On that day, The Washington Post ran a story that received relatively little public attention. Rear Admiral Timothy Ziemer, the government’s top global health security official, had suddenly quit his job. The Trump regime forced him out, and disbanded his entire team of pandemic-preparedness experts.

Key passages from the story:

(Ziemer’s) abrupt departure means no senior administration official is now focused solely on global health security. Ziemer’s departure, along with the breakup of his team, comes at a time when many experts say the country is already under-prepared for the increasing risks of a pandemic…

His exit comes against the backdrop of other administration actions critics say have weakened health security preparedness, including dwindling financing for early preventative action against infectious diseases abroad…

The day before news of Ziemer’s exit became public, one of the officials on his team, Luciana Borio, director medical and biodefense preparedness, spoke at a symposium at Emery University to mark the 100th anniversary of the 1918 influenza pandemic.

“The threat of pandemic flu is the number one health security concern,” she told the audience. “Are we ready to respond? I fear the answer is no.”

OK. Back to our current dystopia.

On Friday, at the White House, Trump was asked about his regime’s disastrously slow rollout of coronavirus test kits. He was specifically asked whether he, as president, shouldered any blame. His predictable response: “I don’t take responsibility at all.”

That attitude (the reverse of Harry Truman’s desk motto, “The Buck Stops Here”), teed up Yamiche Alcindor’s question: “You said that you don’t take responsibility, but you did disband the White House pandemic office, and the officials that were working in that office left this administration abruptly. So what responsibility do you take to that? And the officials that worked in that office said that the White House lost valuable time because that office was disbanded. What do you make of that?”

Trump was asked a similar question a week earlier during his visit to the Centers for Disease Control. He talked in circles for a while before he seized on the notion that nobody could’ve imagined a pandemic. In his words, “Who would have thought we would even be having the subject?”

But when Alcindor spoke up, his initial response was far more direct: “Well, I just think it’s a nasty question.”

Then he reverted to absolving himself of all responsibility for firing the White House pandemic team: “When you say ‘me,’ I didn’t do it…I don’t know anything about it. I mean, you say ‘we’ did that. I don’t know anything about it.”

Alcindor followed up: You don’t know what happened high up in your own administration?

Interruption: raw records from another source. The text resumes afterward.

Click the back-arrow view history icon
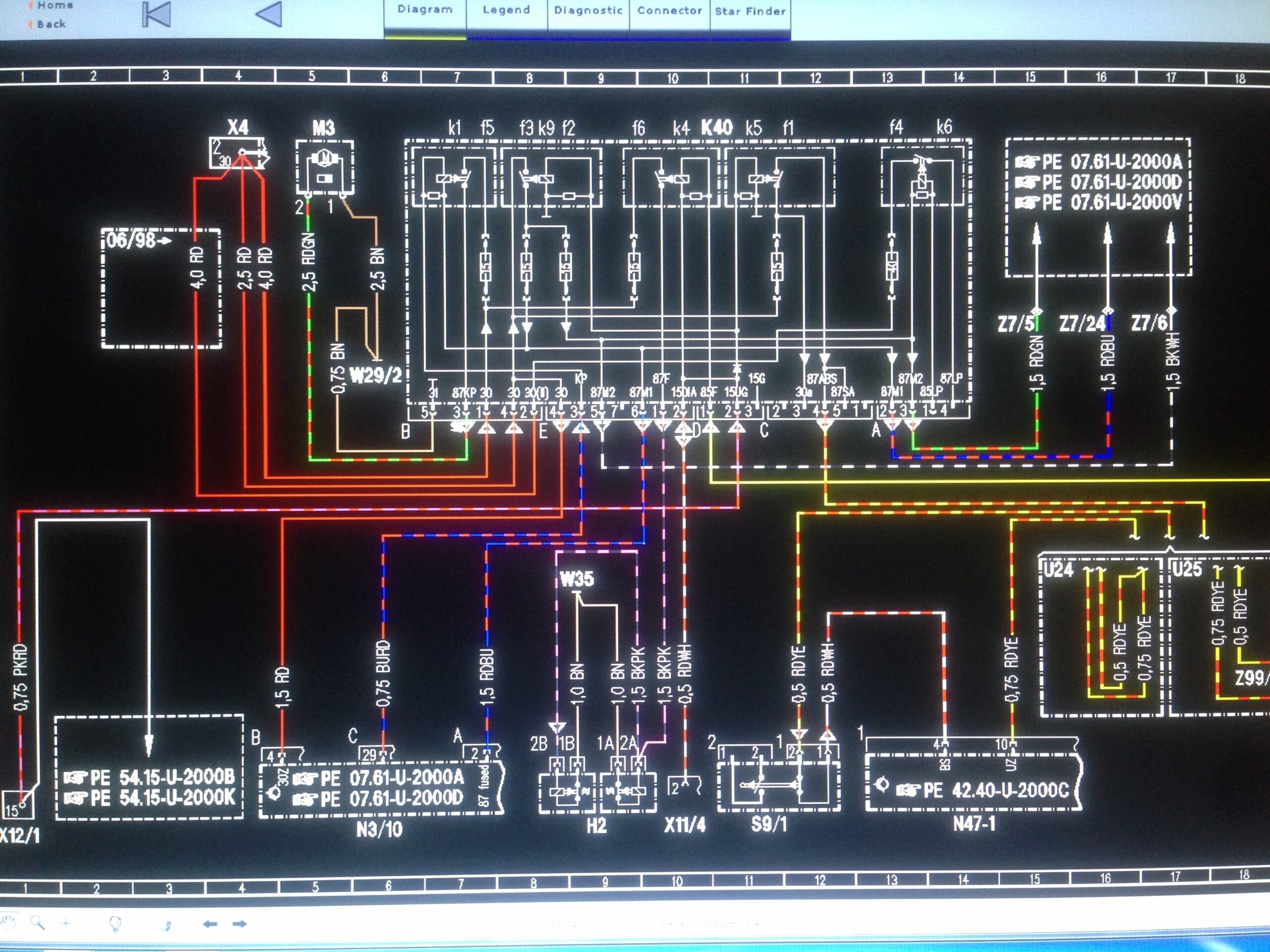The image size is (1270, 952). [x=210, y=924]
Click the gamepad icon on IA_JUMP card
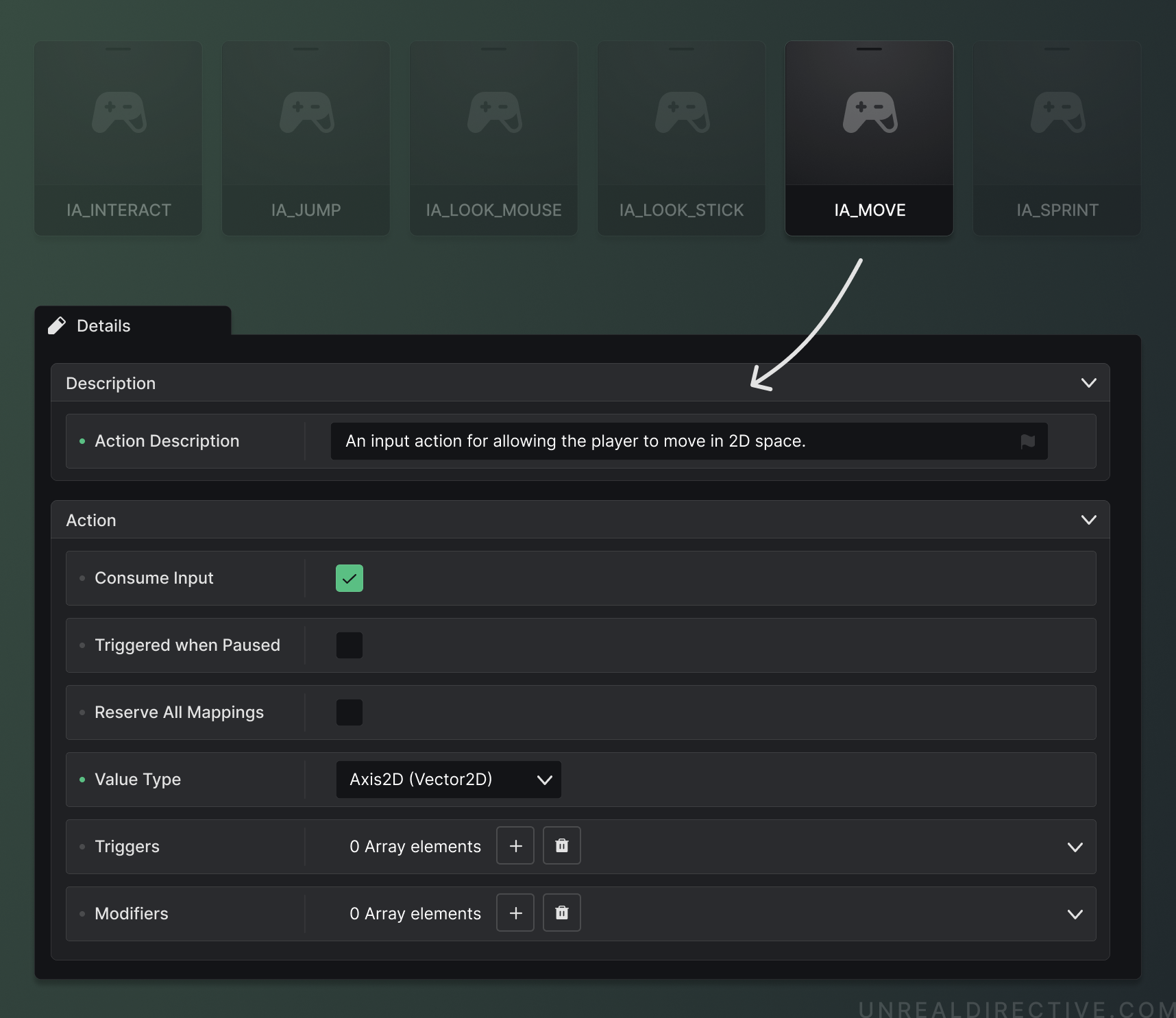Screen dimensions: 1176x1018 [306, 113]
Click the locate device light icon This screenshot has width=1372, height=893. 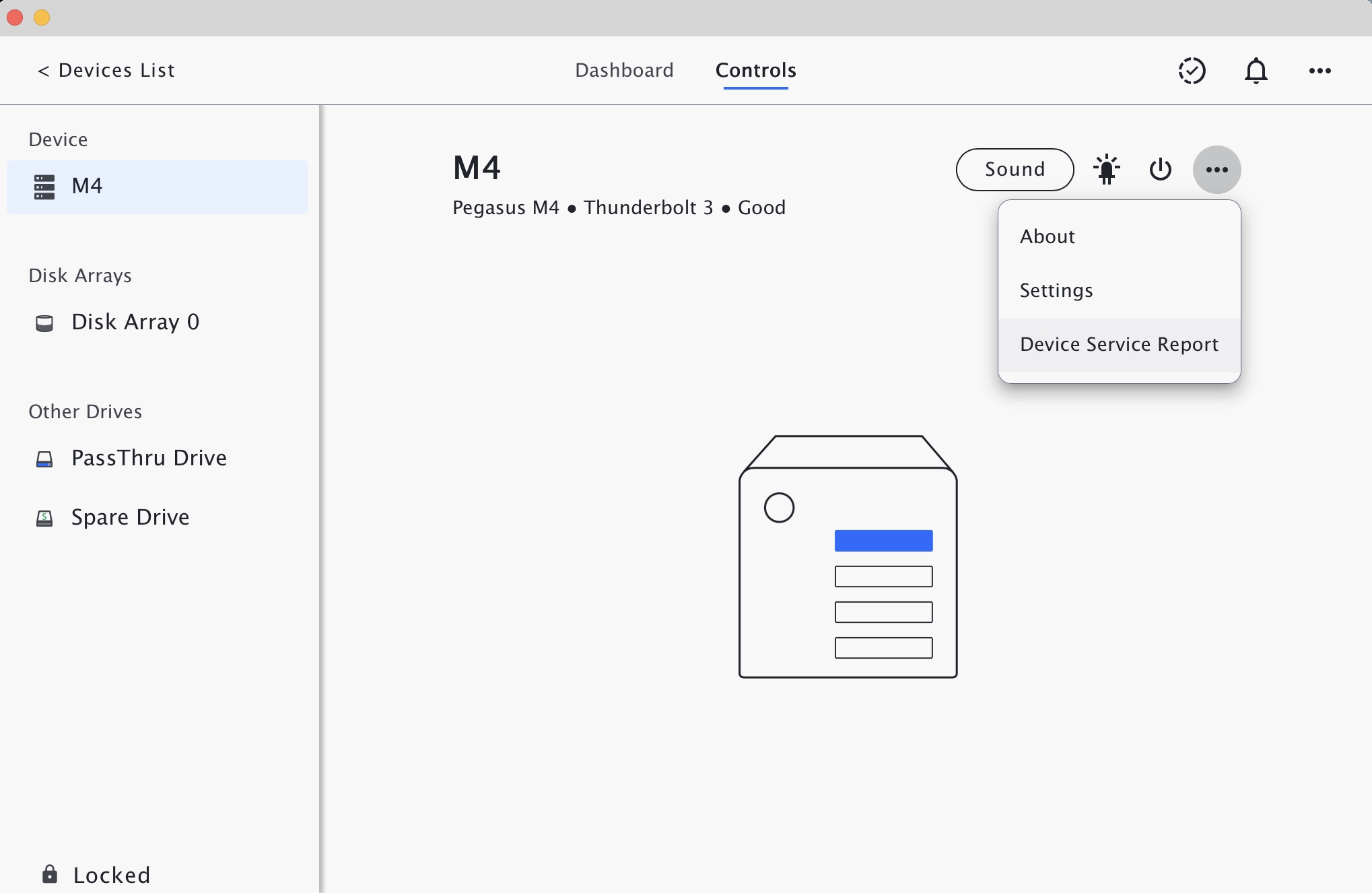point(1106,170)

Trump: “It’s the administration, perhaps they do that, let people do.”

Prodded once again by Alcindor, he changed the subject. He launched a long riff about how America’s death toll is low (“we are 40 people right now”), patted his own back for closing borders (the disease is here already), and at various points reiterated his mantra: “We’re doing a great job…We”re doing a great job…We’ve done a great job, we acted quickly, we acted early.”

I’m speechless. I yield the floor to Peter Wehner, a conservative think tank fellow and a White House aide in three previous Republican administrations:

Trump is such a habitual liar that he is incapable of being honest…The coronavirus is quite likely to be the Trump presidency’s inflection point, when everything changed, when the bluster and ignorance and shallowness of America’s 45th president became undeniable, an empirical reality, as indisputable as the laws of science or a mathematical equation.

It has taken a good deal longer than it should have, but Americans have now seen the con man behind the curtain. The president, enraged for having been unmasked, will become more desperate, more embittered, more unhinged. He knows nothing will be the same. His administration may stagger on, but it will be only a hollow shell. The Trump presidency is over.

Let’s stay healthy and prove Wehner right in November.